[Records from a collection]
▽

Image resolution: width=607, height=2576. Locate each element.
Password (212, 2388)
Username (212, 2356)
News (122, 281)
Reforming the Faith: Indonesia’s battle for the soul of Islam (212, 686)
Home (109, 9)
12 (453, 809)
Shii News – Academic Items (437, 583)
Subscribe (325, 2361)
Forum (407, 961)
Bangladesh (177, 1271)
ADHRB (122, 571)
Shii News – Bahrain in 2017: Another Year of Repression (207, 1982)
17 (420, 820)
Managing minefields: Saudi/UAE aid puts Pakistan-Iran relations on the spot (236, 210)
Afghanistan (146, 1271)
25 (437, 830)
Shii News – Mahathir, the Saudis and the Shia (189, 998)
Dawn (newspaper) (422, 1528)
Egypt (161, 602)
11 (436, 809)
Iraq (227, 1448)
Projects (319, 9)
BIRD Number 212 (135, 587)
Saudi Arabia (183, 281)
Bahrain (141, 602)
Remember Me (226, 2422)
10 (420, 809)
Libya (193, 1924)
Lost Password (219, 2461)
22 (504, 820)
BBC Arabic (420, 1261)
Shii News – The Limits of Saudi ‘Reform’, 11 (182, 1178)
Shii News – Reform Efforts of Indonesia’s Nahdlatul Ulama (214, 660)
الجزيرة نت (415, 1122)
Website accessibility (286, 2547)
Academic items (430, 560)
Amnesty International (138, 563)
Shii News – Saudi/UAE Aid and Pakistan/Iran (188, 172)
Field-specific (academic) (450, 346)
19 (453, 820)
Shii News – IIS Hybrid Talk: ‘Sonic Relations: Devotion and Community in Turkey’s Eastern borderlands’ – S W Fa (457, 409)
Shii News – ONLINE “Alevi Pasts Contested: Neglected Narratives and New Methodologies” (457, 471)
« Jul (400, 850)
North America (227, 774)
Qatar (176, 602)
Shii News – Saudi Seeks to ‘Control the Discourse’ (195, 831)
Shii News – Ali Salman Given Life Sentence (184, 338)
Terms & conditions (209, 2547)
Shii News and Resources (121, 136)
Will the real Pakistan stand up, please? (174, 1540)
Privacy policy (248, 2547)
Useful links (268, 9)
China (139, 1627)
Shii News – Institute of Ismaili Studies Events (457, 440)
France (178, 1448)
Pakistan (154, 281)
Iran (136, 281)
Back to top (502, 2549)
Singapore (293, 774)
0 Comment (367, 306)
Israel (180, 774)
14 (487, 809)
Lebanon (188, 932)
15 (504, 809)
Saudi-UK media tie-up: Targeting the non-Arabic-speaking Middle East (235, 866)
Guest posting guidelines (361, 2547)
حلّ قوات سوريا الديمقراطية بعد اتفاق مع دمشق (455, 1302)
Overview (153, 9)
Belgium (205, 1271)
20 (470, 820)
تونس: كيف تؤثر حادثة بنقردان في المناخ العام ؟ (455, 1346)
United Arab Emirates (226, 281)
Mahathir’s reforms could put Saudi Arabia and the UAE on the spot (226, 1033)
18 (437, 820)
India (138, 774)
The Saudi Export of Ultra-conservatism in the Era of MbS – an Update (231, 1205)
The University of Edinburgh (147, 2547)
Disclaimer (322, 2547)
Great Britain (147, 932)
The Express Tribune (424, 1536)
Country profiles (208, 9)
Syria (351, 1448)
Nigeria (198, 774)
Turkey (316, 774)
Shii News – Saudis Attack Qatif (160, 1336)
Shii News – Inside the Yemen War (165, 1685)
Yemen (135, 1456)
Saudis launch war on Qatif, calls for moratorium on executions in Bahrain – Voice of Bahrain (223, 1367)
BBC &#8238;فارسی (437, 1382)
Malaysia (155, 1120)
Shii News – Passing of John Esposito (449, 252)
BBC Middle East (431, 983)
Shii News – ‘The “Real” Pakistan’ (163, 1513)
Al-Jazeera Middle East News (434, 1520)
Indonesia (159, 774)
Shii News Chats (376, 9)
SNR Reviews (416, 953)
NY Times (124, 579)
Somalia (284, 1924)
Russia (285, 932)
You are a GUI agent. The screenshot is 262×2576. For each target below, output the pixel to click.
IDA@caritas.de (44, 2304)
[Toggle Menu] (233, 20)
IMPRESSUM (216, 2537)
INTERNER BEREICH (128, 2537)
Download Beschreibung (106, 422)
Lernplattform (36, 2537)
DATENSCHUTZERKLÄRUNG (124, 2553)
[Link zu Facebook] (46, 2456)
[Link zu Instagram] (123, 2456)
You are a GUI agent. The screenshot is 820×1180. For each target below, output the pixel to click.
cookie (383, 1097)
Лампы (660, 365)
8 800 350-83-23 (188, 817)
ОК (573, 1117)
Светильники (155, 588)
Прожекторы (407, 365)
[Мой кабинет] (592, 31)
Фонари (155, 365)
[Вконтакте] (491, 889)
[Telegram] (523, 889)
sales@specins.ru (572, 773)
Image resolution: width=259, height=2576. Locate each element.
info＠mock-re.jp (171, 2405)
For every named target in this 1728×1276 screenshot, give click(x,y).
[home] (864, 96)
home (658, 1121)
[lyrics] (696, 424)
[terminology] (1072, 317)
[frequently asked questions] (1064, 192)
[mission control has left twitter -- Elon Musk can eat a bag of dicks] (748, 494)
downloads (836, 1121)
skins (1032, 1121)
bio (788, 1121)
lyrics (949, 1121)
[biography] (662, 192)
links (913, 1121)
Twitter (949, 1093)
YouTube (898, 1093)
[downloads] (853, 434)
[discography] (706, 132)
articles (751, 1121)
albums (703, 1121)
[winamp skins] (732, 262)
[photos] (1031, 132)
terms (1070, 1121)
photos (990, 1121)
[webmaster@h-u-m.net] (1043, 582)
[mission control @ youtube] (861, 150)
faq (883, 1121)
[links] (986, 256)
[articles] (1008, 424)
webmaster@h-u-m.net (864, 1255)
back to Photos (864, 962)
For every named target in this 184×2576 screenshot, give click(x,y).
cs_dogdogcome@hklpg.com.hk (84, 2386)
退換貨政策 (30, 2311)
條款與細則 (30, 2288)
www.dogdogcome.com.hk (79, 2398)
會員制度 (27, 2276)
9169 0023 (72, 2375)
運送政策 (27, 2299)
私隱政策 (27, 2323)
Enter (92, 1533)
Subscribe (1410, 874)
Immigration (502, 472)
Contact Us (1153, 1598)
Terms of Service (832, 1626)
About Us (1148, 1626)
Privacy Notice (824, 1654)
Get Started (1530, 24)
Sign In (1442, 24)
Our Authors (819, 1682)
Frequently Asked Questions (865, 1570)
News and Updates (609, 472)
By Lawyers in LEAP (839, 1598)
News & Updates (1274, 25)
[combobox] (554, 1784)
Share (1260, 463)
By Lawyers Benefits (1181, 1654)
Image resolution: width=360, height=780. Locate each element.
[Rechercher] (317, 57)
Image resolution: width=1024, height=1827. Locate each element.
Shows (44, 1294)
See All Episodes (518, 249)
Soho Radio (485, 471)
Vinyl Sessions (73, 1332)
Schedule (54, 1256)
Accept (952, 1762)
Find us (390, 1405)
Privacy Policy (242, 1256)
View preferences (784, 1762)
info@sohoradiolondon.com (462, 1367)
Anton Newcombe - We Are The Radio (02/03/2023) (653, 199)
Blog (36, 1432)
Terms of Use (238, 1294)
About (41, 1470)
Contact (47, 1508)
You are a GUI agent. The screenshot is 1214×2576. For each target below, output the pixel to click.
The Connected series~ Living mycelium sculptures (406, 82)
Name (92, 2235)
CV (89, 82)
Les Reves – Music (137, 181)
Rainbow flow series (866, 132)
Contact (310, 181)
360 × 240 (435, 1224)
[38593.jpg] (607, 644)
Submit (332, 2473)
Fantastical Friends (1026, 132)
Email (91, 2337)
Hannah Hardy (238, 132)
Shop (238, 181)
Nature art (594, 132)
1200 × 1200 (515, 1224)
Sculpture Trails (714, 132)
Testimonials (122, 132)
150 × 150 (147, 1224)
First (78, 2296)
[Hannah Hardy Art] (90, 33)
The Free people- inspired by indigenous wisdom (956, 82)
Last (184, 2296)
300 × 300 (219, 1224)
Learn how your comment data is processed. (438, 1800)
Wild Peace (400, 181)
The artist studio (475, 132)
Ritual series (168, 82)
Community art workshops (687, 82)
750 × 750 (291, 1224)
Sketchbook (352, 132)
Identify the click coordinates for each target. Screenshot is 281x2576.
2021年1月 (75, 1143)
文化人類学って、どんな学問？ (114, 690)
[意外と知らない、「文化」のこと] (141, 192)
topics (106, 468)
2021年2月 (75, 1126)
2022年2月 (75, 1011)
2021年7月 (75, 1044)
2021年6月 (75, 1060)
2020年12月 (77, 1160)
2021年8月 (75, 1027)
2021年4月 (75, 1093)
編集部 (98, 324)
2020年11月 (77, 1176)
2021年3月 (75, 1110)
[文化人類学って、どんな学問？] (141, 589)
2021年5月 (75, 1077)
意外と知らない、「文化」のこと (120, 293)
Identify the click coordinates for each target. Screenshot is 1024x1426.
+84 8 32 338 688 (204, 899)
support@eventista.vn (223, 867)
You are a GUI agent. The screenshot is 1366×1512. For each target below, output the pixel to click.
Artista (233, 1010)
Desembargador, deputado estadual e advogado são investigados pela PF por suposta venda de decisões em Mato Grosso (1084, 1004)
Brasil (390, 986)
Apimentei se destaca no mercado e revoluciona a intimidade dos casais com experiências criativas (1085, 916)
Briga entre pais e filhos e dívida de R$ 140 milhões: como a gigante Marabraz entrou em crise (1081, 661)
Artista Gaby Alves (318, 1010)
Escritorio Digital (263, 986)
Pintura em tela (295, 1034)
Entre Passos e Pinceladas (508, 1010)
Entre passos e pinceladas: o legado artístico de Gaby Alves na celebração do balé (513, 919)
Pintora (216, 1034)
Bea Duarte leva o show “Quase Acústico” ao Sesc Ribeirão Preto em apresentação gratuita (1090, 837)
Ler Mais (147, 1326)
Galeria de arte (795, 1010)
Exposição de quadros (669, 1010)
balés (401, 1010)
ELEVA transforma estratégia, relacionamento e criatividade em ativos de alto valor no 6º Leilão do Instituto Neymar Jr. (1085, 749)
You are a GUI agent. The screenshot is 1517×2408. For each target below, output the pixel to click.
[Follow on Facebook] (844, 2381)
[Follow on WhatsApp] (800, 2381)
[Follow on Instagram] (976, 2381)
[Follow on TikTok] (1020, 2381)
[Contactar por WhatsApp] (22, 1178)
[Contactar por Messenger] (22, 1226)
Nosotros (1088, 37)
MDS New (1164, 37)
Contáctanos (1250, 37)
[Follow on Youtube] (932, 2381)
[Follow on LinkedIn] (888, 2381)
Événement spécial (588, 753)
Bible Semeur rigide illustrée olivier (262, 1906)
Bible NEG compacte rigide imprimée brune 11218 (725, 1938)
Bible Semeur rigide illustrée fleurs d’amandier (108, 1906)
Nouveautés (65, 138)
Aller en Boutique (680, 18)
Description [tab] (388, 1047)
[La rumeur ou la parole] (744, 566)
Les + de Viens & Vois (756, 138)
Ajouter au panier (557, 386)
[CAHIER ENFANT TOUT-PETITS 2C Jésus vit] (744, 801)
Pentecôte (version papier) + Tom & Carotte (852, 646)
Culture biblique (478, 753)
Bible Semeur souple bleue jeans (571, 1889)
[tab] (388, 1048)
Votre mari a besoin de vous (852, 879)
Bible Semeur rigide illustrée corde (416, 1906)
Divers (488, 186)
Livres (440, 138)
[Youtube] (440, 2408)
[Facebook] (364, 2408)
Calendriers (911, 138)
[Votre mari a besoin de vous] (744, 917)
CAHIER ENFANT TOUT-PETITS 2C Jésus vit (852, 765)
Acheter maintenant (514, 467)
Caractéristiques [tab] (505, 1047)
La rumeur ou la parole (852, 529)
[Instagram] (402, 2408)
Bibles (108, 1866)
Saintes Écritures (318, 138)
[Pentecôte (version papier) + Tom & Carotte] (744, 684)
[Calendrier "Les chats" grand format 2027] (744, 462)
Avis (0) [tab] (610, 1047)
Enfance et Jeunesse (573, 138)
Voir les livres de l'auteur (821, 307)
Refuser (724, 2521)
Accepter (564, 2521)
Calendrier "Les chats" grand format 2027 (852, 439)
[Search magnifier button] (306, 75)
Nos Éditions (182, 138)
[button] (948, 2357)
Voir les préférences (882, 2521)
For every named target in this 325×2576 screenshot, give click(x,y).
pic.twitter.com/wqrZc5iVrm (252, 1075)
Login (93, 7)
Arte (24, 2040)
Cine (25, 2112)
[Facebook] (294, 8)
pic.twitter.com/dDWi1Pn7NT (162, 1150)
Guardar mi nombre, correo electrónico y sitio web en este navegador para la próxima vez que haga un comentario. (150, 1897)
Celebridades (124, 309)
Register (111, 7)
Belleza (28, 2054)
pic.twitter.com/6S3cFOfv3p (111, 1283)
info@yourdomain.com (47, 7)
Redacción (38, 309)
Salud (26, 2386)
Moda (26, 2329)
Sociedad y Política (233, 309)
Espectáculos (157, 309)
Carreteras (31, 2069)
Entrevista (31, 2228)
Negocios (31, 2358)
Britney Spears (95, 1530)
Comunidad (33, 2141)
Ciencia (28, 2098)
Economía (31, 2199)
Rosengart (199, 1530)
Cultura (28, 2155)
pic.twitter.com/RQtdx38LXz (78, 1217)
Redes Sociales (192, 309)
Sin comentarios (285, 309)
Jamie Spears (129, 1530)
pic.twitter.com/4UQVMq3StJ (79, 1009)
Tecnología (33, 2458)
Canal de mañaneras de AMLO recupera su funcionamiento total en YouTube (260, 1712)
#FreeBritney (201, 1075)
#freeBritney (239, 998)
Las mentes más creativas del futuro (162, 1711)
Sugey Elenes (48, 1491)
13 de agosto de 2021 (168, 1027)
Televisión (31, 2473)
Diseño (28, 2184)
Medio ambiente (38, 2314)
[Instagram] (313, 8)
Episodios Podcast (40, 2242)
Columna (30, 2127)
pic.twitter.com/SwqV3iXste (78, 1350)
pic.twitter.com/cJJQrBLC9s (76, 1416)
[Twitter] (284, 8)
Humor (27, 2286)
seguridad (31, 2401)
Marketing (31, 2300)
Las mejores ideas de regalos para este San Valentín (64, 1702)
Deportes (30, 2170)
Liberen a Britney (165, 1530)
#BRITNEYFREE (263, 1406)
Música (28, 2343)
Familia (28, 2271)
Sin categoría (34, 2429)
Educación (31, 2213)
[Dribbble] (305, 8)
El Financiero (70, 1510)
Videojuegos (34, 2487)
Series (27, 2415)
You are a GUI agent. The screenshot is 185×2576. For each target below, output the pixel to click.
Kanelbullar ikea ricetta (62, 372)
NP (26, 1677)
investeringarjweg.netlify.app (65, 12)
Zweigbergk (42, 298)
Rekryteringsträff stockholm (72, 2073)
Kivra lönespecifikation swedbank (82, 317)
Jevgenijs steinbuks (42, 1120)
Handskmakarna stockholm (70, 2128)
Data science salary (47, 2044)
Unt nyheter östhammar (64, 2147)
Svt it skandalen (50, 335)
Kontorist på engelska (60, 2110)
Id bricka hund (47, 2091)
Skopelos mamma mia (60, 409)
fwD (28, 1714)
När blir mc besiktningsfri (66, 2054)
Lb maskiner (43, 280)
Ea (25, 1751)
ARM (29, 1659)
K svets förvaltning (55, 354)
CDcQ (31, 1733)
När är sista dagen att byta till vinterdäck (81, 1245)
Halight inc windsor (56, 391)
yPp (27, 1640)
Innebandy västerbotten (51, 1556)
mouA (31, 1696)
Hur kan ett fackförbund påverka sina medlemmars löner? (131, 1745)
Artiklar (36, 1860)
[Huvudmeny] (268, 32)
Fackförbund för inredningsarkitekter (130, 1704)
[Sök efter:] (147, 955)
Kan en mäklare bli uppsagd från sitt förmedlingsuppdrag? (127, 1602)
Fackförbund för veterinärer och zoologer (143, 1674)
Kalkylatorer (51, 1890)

△

## [What the task requires]
Restate, please, word for word the span of records running from the first line to the line bearing "25 (437, 830)", both included, and nothing outside it.

## [Task response]
Image resolution: width=607, height=2576. Locate each element.
Password (212, 2388)
Username (212, 2356)
News (122, 281)
Reforming the Faith: Indonesia’s battle for the soul of Islam (212, 686)
Home (109, 9)
12 (453, 809)
Shii News – Academic Items (437, 583)
Subscribe (325, 2361)
Forum (407, 961)
Bangladesh (177, 1271)
ADHRB (122, 571)
Shii News – Bahrain in 2017: Another Year of Repression (207, 1982)
17 (420, 820)
Managing minefields: Saudi/UAE aid puts Pakistan-Iran relations on the spot (236, 210)
Afghanistan (146, 1271)
25 (437, 830)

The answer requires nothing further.